ASSIGNED TASK A =>
Translate into French this sentence from the excerpt on pilgrims and the poor in 16th-century Rome, below: "They were commended because only ten of these patients died, a better outcome than was recorded at other hospitals."
ASSIGNED TASK B =>
Reproduce without alteration the stretch of the excerpt on pilgrims and the poor in 16th-century Rome, below, from "The care lavished" through "and homeless inhabitants.".

Given that many pilgrims travelled long distances to Rome on foot and arrived in weak physical conditions, they frequently required more than simply a bed for the night. The confraternity of the bakers’ guild, whose charitable efforts usually centred on providing dowries for their poorer members’ daughters, looked after 350 poor and infirm pilgrims in their hospital near the Trajan Forum in 1575. They were commended because only ten of these patients died, a better outcome than was recorded at other hospitals.

The care lavished on visitors passing through the city contrasted starkly with plans to tackle Rome’s escalating poverty rates. The Most Holy Trinity of Pilgrims and Convalescents statutes, for example, specified that their services were intended solely for pilgrims and only ‘in certain truly desperate cases’ could they offer hospitality to others. Yet as Rome’s population nearly doubled in the second half of the 16th century, so did the numbers of its hungry and homeless inhabitants.

The opening of the Holy Door for the jubilee of 1575, by Giovanni Battista de’ Cavalieri, 1575. Rijksmuseum. Public Domain.
The opening of the Holy Door for the jubilee of 1575, by Giovanni Battista de’ Cavalieri, 1575. Rijksmuseum. Public Domain.

People who congregated in the streets, squares, and outside churches asking for alms were criticised for causing a public nuisance and oppressive measures were devised to reduce their growing visibility. Official proclamations attempted to ban begging and in 1564 ‘all vagabonds whatsoever who are without craft or means’ were ordered to leave the city or risk being sent to row on the galleys. In 1569 Pope Pius V recommended the confinement of beggars to four specific neighbourhoods, to prevent them ‘going around like vagabonds causing a disturbance’. In recompense they would be provided with food. The proposal never came to fruition, but equally draconian policies of segregation had already been implemented in Rome, with the restriction of prostitutes to the area of Campo Marzio in 1566 and the establishment of the Jewish ghetto in 1555. When the idea of founding a hospital for beggars was raised in 1581 the first location proposed was an abandoned monastery in an uninhabited area that soon proved unusable as it was infected with malaria.

RECORD EXCERPTS =>
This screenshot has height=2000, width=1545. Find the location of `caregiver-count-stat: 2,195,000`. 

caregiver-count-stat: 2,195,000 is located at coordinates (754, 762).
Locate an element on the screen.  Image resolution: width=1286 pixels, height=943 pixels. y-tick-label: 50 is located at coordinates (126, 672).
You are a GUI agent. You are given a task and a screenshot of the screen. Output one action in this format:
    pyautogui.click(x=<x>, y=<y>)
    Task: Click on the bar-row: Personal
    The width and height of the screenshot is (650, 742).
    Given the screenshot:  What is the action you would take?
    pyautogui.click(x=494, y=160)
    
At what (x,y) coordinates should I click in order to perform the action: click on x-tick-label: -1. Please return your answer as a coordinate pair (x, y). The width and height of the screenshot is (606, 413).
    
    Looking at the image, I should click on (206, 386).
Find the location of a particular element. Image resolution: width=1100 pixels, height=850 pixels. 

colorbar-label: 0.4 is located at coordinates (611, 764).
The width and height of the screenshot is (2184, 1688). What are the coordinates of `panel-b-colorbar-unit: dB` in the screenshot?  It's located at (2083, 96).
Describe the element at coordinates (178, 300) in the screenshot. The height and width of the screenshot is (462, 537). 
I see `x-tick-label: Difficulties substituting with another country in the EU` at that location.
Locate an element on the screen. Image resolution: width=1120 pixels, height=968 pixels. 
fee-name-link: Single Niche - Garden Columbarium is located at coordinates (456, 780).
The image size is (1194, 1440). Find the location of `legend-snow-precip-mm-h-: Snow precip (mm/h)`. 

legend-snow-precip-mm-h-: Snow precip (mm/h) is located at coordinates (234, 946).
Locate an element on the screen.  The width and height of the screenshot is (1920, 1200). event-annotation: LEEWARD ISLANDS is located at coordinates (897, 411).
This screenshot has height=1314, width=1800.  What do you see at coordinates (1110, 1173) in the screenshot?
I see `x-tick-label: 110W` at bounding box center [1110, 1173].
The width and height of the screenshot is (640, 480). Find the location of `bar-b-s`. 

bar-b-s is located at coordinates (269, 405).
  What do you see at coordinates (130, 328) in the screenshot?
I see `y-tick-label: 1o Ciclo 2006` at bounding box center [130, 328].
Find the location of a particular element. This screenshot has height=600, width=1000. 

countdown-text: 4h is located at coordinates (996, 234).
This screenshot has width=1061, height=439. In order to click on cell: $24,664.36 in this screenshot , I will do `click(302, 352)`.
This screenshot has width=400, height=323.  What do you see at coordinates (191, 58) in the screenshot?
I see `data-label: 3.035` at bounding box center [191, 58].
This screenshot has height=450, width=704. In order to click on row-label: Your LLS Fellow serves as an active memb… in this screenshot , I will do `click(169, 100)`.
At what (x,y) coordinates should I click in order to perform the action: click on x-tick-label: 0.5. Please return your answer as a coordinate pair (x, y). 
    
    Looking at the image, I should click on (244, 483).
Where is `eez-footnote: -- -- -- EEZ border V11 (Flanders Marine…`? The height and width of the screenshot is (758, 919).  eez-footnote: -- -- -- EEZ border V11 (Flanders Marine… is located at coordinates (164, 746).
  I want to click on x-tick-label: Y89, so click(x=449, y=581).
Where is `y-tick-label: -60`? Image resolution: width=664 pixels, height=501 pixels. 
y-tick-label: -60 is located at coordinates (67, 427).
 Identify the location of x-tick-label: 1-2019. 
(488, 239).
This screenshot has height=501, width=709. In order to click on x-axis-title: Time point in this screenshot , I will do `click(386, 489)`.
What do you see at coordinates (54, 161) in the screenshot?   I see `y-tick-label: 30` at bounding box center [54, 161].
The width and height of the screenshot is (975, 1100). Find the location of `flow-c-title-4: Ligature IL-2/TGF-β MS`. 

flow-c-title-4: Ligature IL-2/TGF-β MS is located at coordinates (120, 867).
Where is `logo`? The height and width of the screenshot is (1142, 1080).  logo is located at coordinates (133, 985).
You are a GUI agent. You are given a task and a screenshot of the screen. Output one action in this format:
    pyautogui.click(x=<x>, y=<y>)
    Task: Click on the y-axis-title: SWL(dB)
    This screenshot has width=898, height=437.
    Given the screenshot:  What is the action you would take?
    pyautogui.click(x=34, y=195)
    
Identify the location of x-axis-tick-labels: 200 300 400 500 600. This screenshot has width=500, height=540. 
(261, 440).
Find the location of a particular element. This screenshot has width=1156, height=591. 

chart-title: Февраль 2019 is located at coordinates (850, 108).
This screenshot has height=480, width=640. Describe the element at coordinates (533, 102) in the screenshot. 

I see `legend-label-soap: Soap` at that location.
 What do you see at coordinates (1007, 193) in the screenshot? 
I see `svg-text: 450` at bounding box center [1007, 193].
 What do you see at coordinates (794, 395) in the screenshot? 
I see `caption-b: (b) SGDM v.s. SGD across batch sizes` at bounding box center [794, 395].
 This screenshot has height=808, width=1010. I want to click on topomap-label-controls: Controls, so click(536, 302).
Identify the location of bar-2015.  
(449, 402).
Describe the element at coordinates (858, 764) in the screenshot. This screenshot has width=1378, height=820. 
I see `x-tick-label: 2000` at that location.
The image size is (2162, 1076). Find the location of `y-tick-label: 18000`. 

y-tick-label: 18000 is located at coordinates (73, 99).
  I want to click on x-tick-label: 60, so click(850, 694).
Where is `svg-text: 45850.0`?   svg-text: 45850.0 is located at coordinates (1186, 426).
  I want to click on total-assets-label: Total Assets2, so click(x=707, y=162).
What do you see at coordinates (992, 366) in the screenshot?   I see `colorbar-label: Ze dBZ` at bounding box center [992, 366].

WRITTEN SOLUTION A =>
Ils furent félicités parce que seuls dix de ces patients moururent, un résultat meilleur que celui enregistré dans d'autres hôpitaux.

WRITTEN SOLUTION B =>
The care lavished on visitors passing through the city contrasted starkly with plans to tackle Rome’s escalating poverty rates. The Most Holy Trinity of Pilgrims and Convalescents statutes, for example, specified that their services were intended solely for pilgrims and only ‘in certain truly desperate cases’ could they offer hospitality to others. Yet as Rome’s population nearly doubled in the second half of the 16th century, so did the numbers of its hungry and homeless inhabitants.